Crítica | A Noite dos Mortos Vivos

um pós-horror prático

Em clássico máximo, Romero faz síntese social e psicológica por meio de um horror objetivo


Longe de ser o primeiro (White Zombie, de 32, geralmente leva a coroa) e, de acordo com o próprio George Romero, nem mesmo um filme de zumbi, A Noite dos Mortos Vivos é um dos principais filmes do sub-gênero por apresentar ao mundo o que se tornaria seu conceito principal.

Algumas pessoas presas em uma casa, uma horda crescente de zumbis na volta, tentando entrar.

Importa pouco, no filme de Romero, quem são aquelas pessoas, ou quem foram aqueles zumbis. Diferente do pós-horror de hoje, é um filme prático: os vivos querem sobreviver, os mortos querem pegar os vivos. Mas, se assemelhando ao que hoje chamamos de pós-horror, há um sub-texto claro que envolve a segregação racial nos Estados Unidos e as tensões que estavam no ápice nos anos 60 em questão disso.

Assim, praticamente tudo que vemos são tentativas lógicas de se proteger, tingidas por um misto de emoção e preconceito, este centralizado na figura do protagonista negro, interpretado por Duane Jones - cujo fim é mais pós-horror que o próprio Corra! (por mais que Peele não seja diretamente associado à tendência como outros contemporâneos). Em suma, são brancos tendo de ouvir um negro que, visivelmente, é mais preparado para a situação, embora sugerir que seja por conta de sua experiência como afro-americano talvez estique um pouco demais o pensamento do próprio diretor ao escalá-lo: “ele só foi melhor nas audições”, famosamente comentou.

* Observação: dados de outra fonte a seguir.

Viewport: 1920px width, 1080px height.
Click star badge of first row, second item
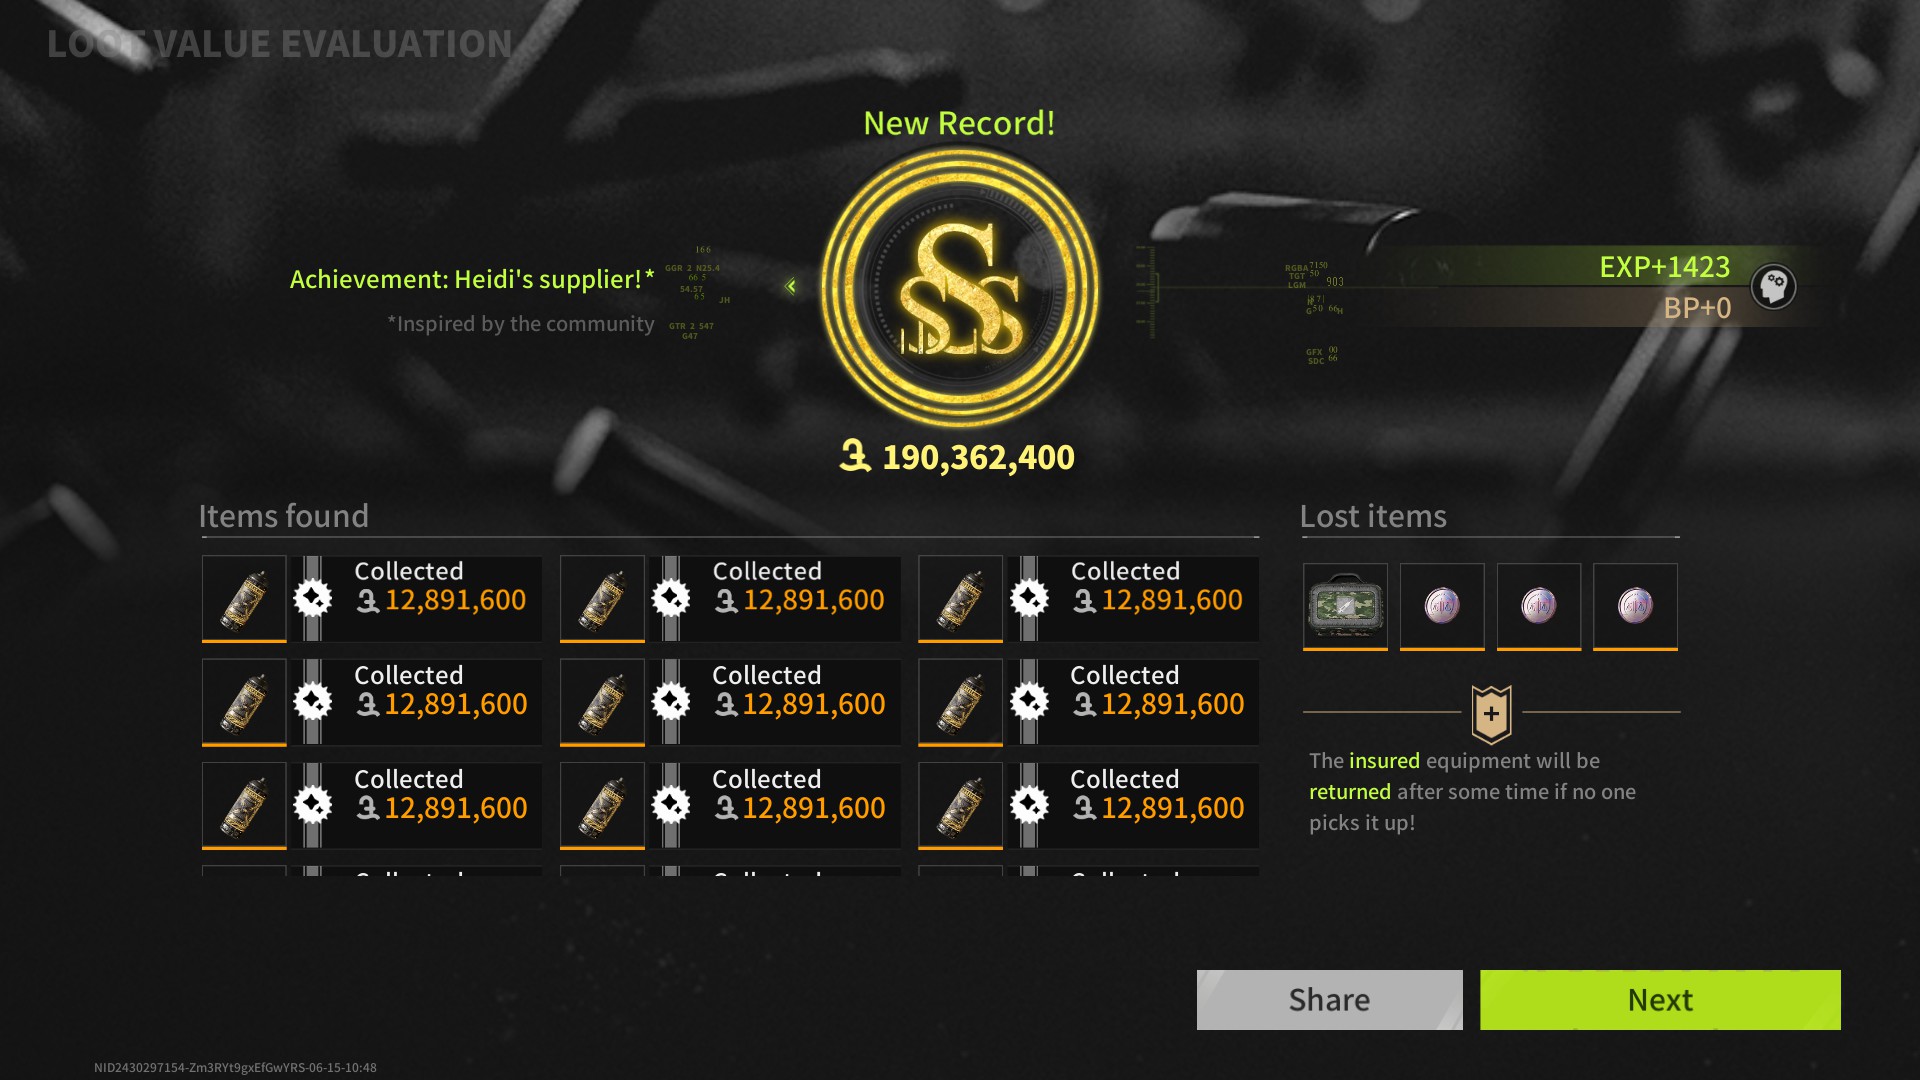[671, 598]
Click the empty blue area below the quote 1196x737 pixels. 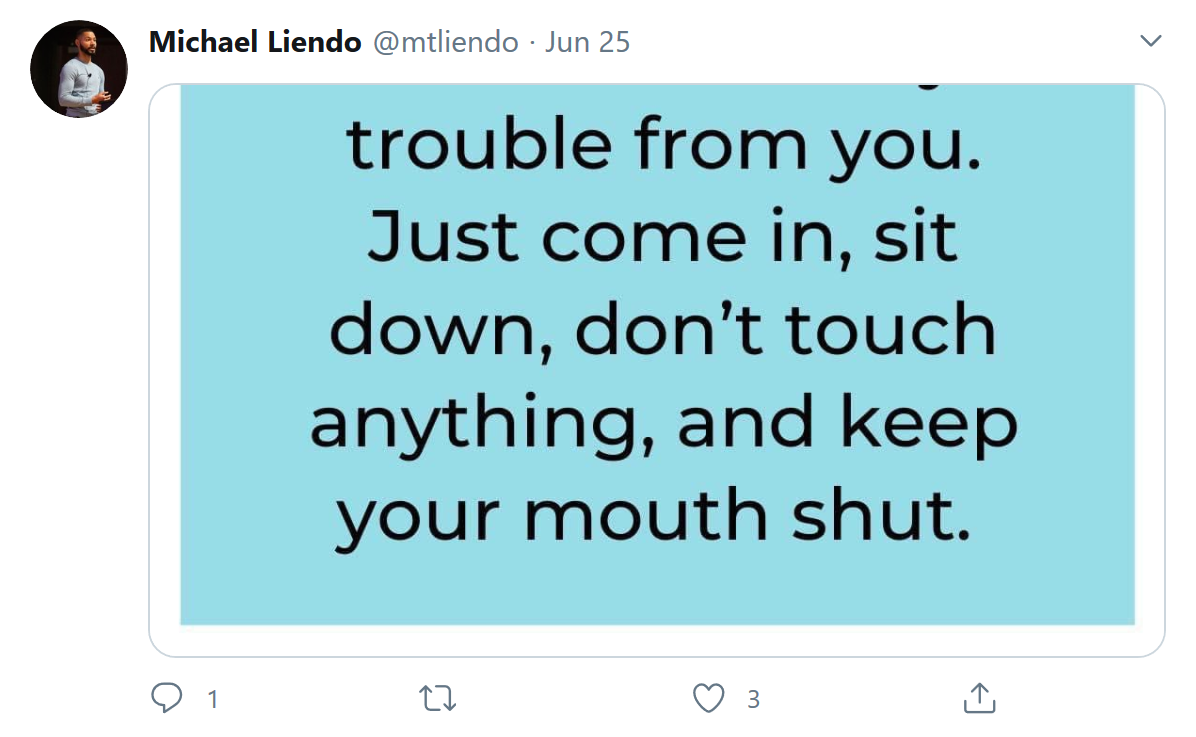click(x=657, y=589)
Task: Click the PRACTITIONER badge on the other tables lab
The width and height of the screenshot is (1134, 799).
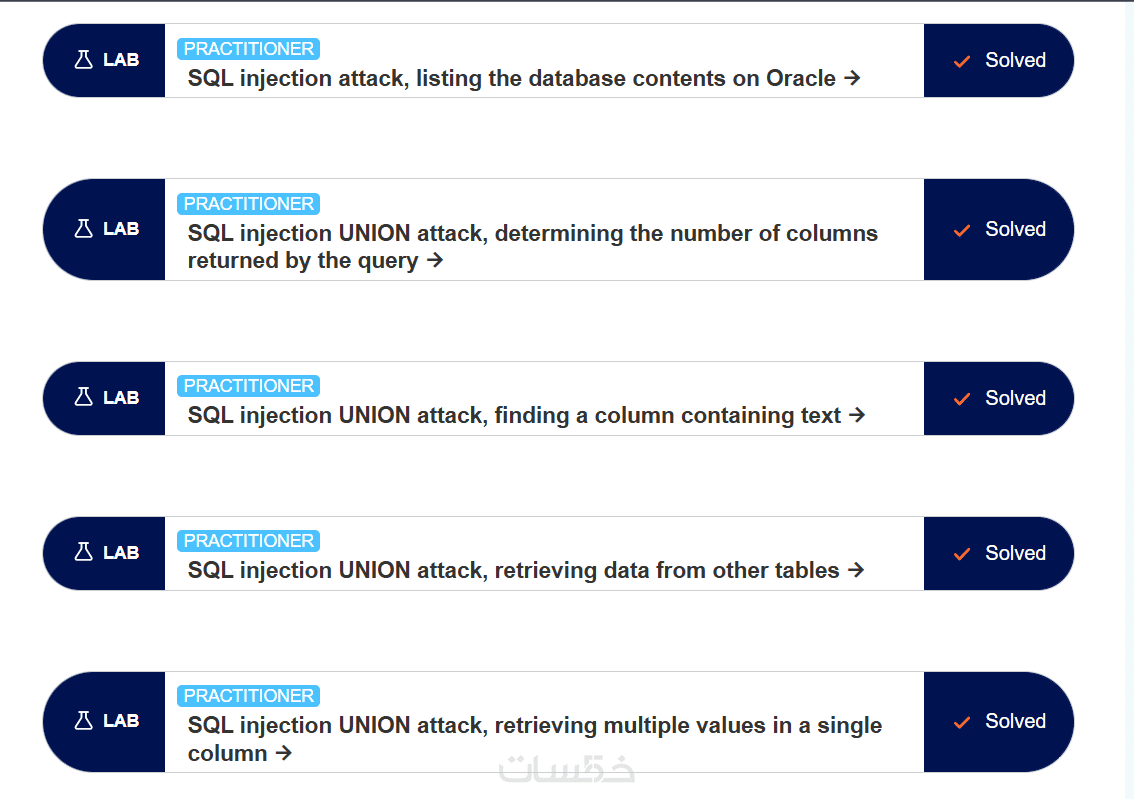Action: click(x=248, y=541)
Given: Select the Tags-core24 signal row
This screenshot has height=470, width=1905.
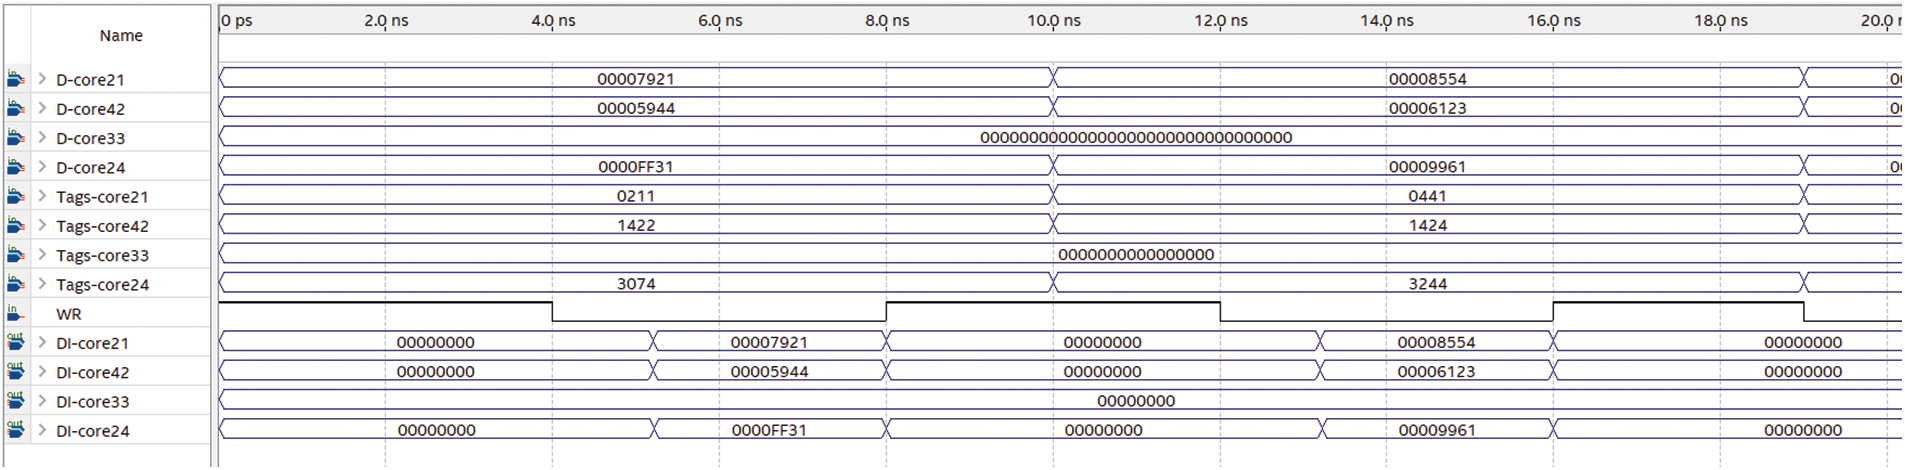Looking at the screenshot, I should 102,285.
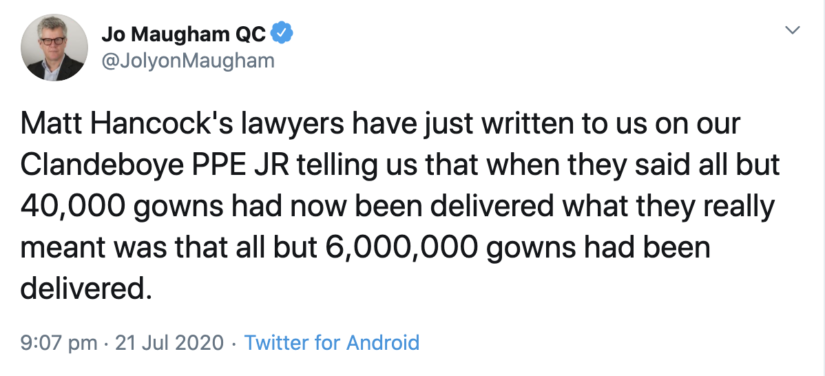Viewport: 825px width, 376px height.
Task: Click the blue verified badge icon
Action: coord(282,35)
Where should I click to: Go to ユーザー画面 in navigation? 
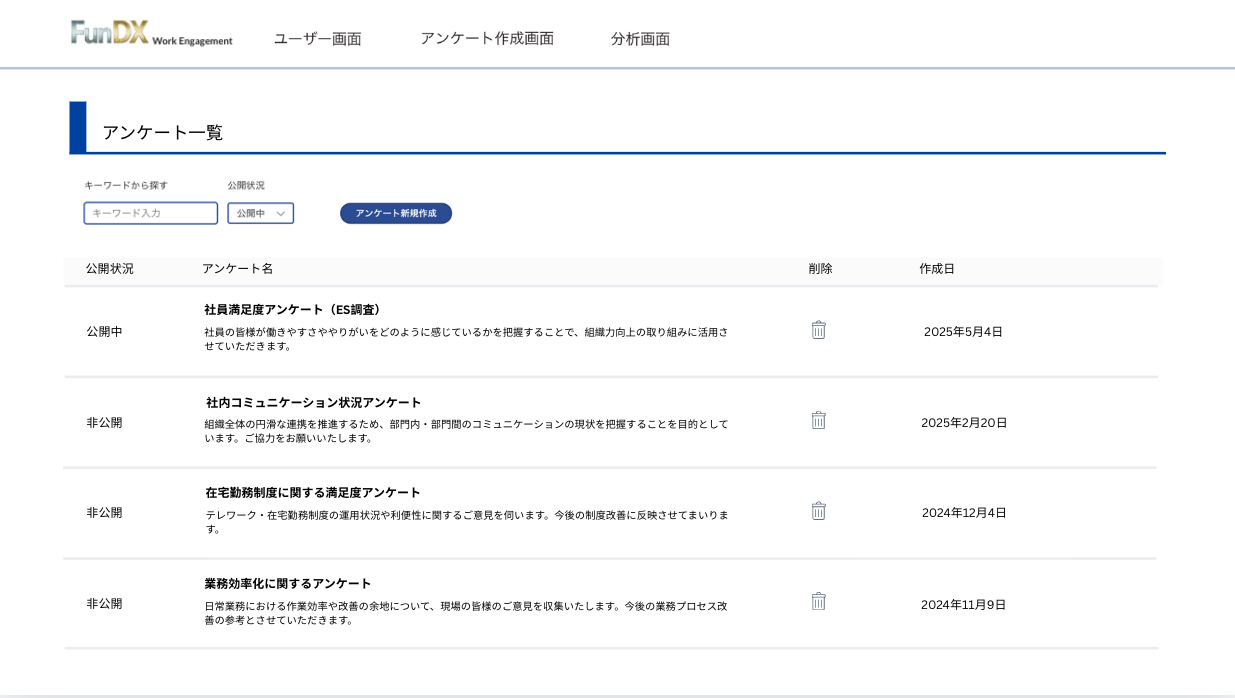pos(317,39)
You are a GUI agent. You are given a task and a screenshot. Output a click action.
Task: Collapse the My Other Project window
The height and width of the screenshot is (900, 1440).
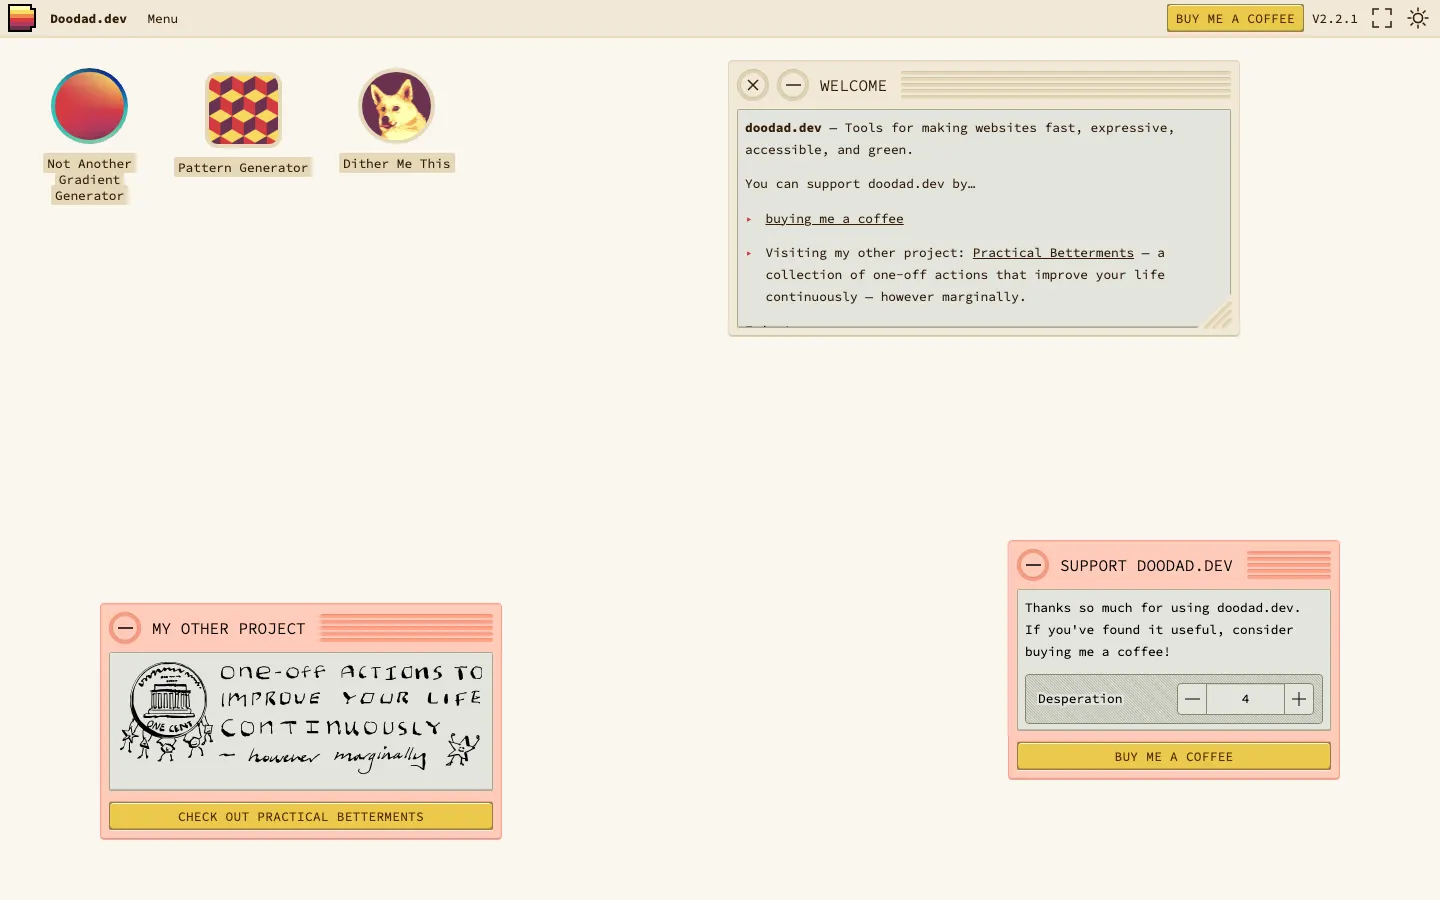pyautogui.click(x=125, y=629)
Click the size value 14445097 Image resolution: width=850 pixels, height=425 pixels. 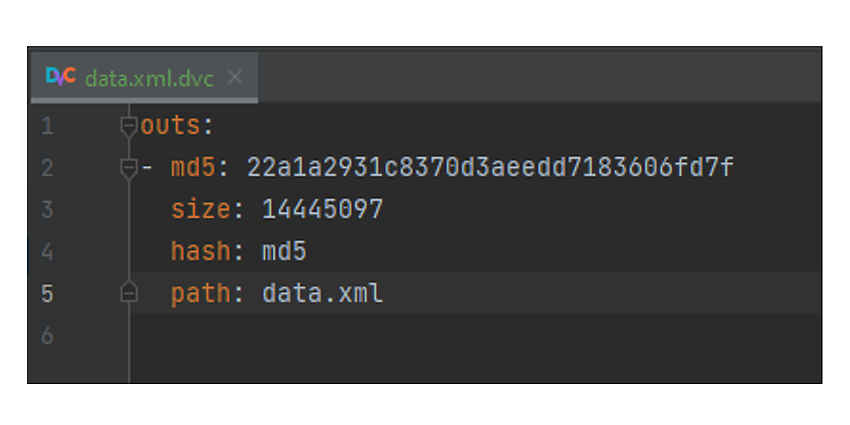323,209
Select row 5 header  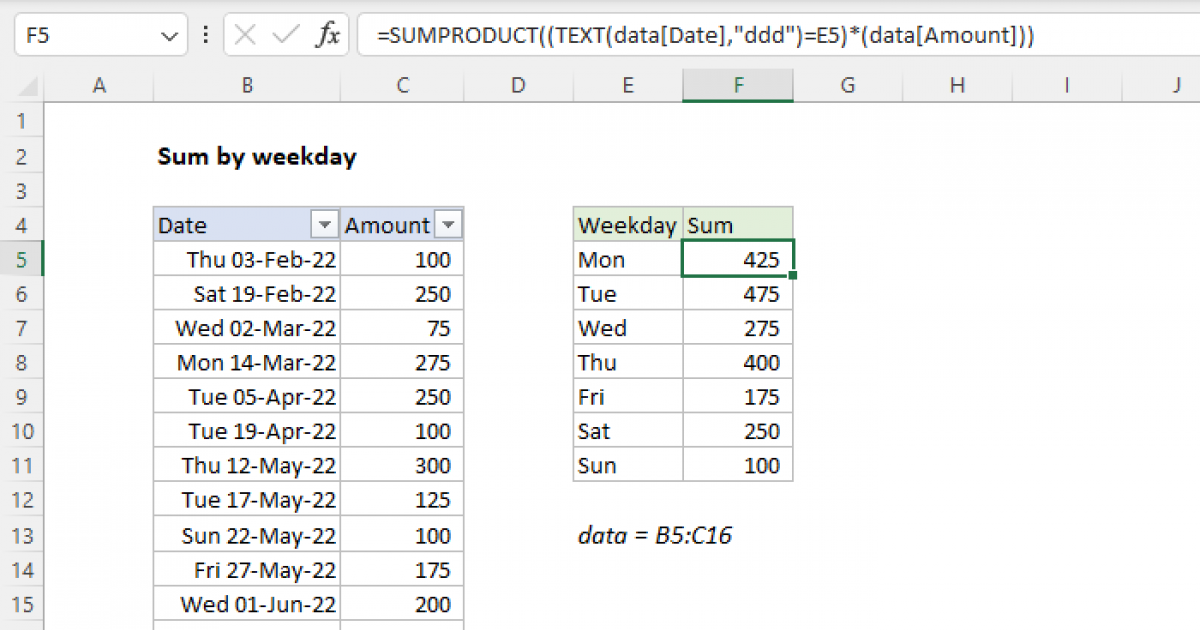22,260
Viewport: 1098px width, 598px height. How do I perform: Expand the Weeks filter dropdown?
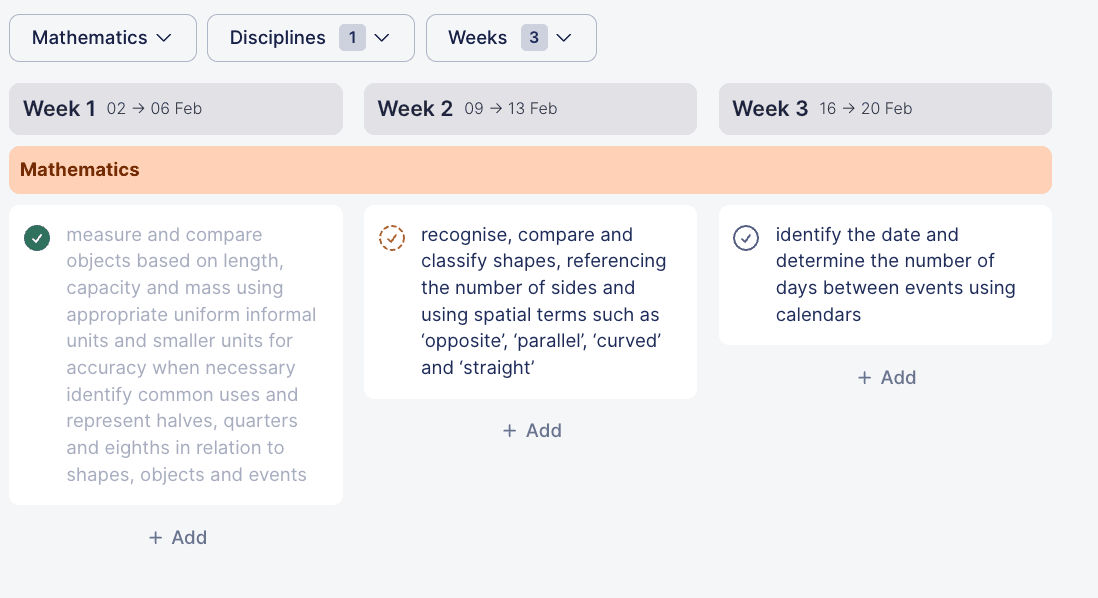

Em uma década que o olhar cinematográfico se tornou moderno e ativo, e que o Cinema atingiu um apogeu técnico que permitia que filmes esticassem suas possibilidades tecnicamente (no mesmo ano, tivemos 2001, afinal), o que mais me impressiona no filme de Romero é sua cara de filme independente, com orçamento curto o suficiente para que a caracterização dos zumbis não seja mais que as faces de seus intérpretes. Me lembra até o Cinema Novo, primando por uma simplicidade nas cenas que conversa com a situação em que seus personagens se encontram.

Utilizando o preto e branco e essas limitações tecnológicas a seu favor, Romero cria um filme onde a ameaça está nela mesma: não tememos os zumbis por estes serem assustadores, ou por estarmos conectados aos personagens, mas sim porque a atmosfera é desesperadora. Temos ciência do exterior da casa, mas também nosso olhar limitado o suficiente para que tudo que vejamos seja a apreensão daquelas pessoas, coletivamente perdendo a consciência cada um de sua maneira - a histeria da loira Hitchcockiana, a insegurança do pai de família, a menina que mata os pais. Assim, tudo que absorvemos é desespero, se tornando também a única maneira de responder a ele.

Intencionalmente ou não, A Noite dos Mortos Vivos é uma síntese de sua própria época, um documento que personifica a famosa frase de Éric Rohmer, e que hoje, em 2022, segue atual por mostrar que embora os efeitos tenham melhorado para tornar os zumbis em criaturas visualmente ameaçadoras, a decadência social que nos encontrávamos segue a todo vapor.